Há ainda a descentralização das cidades. Bairros mais independentes, deslocamentos mais curtos, menos uso do carro. Isso ajudou a reduzir os deslocamentos pessoais — sejam eles a pé, de bicicleta, moto, ônibus ou carro. As pessoas precisam sair menos de casa para realizar os afazeres do dia-a-dia. E quando saem, se deslocam menos. O carro é usado por mais tempo nas viagens de férias e feriados prolongados, quando as rodovias estão cheias e a velocidade é naturalmente reduzida.

Mas nessa condição aparece o outro lado das mudanças na mobilidade: há uma parcela de motoristas que não tem experiência de estrada. Não dirigem em velocidades mais elevadas que a de uma via expressa ou um anel viário, normalmente limitados a 60 km/h, 70 km/h ou 80 km/h. Dirigir a 120 km/h é algo que estes motoristas fazem raramente porque, em primeiro lugar, dirigem pouco em locais onde isso é possível. Depois, porque, mesmo onde é possível, existe o risco de ser punido por se dirigir a esta velocidade.

No fim das contas, temos rodovias Classe 0, tecnicamente capazes de comportar velocidades de até 160 km/h, mas não temos motoristas capazes de usá-las por não estarem habituados. E isso afeta até mesmo as fileiras na faixa da esquerda de um jeito que explicarei no próximo tópico.

 

O motorista brasileiro não sabe o que é “distância segura” nas rodovias

“Mantenha distância segura” é outro princípio da educação de trânsito que começou a mais atrapalhar que ajudar. A afirmação está correta, a gente precisa mesmo manter distância segura do carro da frente. Mas… quanto é uma distância segura?

Não existe uma resolução do Contran que diga “a 90 km/h, a distância segura deve ser de X metros”. Distância segura é uma medida variável, que depende da percepção do motorista, porque ela é a distância suficiente para que o motorista perceba o risco e reaja a ele de forma segura, sem colidir com o carro à frente. E isso varia de acordo com o carro que você usa, com a velocidade em que você dirige e até mesmo com seu estado de espírito. Um motorista cansado tende a reagir mais lentamente, não?

Como a distância segura é uma medida de direção defensiva natural, quanto mais experiência em diferentes ambientes de trânsito, mais apurada será essa percepção. Então, os motoristas que pouco dirigem, têm essa percepção pouco refinada. E o resultado são distâncias exageradas entre os carros na faixa da esquerda, alternadas com carros próximos demais, como se estivessem no lento trânsito urbano.

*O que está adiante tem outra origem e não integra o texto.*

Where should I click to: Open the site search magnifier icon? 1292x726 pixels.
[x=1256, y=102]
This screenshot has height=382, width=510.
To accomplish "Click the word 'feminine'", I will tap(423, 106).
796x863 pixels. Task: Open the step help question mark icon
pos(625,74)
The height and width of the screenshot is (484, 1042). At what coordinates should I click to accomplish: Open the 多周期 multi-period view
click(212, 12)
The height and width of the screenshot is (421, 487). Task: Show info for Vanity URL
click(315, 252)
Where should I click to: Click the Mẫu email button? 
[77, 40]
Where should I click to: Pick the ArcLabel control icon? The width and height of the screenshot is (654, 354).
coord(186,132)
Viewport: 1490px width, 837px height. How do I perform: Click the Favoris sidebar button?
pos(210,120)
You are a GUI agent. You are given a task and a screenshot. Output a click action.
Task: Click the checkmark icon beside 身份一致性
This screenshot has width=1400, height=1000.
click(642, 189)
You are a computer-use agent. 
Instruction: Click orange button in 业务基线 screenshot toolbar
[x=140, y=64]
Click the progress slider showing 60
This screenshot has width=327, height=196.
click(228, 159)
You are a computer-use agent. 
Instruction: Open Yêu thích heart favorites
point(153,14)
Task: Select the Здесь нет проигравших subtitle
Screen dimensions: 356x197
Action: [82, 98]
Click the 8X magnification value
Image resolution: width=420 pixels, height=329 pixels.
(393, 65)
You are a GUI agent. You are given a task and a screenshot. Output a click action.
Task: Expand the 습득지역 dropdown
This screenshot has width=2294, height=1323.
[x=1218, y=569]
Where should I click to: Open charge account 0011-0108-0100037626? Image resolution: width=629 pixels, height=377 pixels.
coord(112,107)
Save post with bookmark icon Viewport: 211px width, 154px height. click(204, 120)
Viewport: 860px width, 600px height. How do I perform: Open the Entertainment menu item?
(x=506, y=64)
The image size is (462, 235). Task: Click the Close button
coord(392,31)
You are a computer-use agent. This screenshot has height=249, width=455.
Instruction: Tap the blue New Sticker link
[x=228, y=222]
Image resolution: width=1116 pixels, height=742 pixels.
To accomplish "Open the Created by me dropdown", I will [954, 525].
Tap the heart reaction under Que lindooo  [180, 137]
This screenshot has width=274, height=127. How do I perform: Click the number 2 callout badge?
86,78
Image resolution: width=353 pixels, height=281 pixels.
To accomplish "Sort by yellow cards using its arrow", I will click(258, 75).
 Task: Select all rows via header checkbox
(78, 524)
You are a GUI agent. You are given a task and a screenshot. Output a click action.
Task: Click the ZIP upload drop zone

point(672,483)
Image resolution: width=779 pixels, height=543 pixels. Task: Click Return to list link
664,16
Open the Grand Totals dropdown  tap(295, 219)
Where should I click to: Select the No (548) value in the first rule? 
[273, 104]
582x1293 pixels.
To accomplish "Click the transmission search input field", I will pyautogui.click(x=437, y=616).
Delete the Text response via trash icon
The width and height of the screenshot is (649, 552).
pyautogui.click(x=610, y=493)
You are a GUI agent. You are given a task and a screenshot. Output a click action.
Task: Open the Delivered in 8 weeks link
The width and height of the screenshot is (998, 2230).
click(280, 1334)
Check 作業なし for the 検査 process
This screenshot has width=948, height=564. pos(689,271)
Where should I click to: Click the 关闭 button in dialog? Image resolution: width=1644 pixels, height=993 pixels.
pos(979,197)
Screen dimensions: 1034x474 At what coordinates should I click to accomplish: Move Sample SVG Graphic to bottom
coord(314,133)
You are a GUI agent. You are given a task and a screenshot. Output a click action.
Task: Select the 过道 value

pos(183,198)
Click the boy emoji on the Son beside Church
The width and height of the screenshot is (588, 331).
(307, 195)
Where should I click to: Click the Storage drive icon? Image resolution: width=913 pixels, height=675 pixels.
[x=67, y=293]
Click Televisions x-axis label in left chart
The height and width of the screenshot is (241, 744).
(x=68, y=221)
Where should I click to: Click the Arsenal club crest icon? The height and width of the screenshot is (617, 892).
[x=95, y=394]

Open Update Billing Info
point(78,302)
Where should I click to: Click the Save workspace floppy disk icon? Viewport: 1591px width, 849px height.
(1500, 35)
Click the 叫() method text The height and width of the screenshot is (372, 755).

Isso causa dois problemas: a reação em cadeia quando um motorista freia repentinamente na faixa da esquerda (por medo de radar ou não), que pode resultar em um “congestionamento fantasma” (aqueles que começam e terminam sem motivo, como no vídeo acima) ou em um “puxador de fila”, que mantém espaço demais para o carro da frente. Então os carros se enfileiram atrás dele, com distâncias menores e, você já sabe o que acontece: alguém freia e, na melhor das hipóteses, teremos uma reação em cadeia que causa um congestionamento fantasma. Na pior, um engavetamento.

 

As rodovias são avenidas… às vezes

Um dia as rodovias ficavam longe das cidades. Mas o crescimento urbano acabou aproximando as cidades das rodovias e muitas delas acabaram abraçadas. Há rodovias que já se tornaram avenidas municipais. A rodovia Raposo Tavares (SP-270) em São Paulo, na altura de Cotia, é uma delas. Em Santa Catarina a BR-282, entre São José e Florianópolis é outro exemplo. No Paraná temos as BR-376 e 277. Em cada grande centro urbano você terá uma rodovia que foi transformada em avenida pelo uso.

Para piorar, as mudanças para reduzir a velocidade no trânsito urbano, visando mais segurança para pedestres e ciclistas, tornam as rodovias próximas alternativas rápidas para chegar ao outro lado da cidade. Muitas prefeituras até consideram as rodovias no planejamento do trânsito urbano, embora isso não seja oficialmente registrado. Mas esse problema existe. Em São Paulo, o Departamento de Estradas de Rodagem teve de alterar os limites no trecho em certa rodovia devido ao uso urbano — apesar de ela ligar a capital ao interior do Estado.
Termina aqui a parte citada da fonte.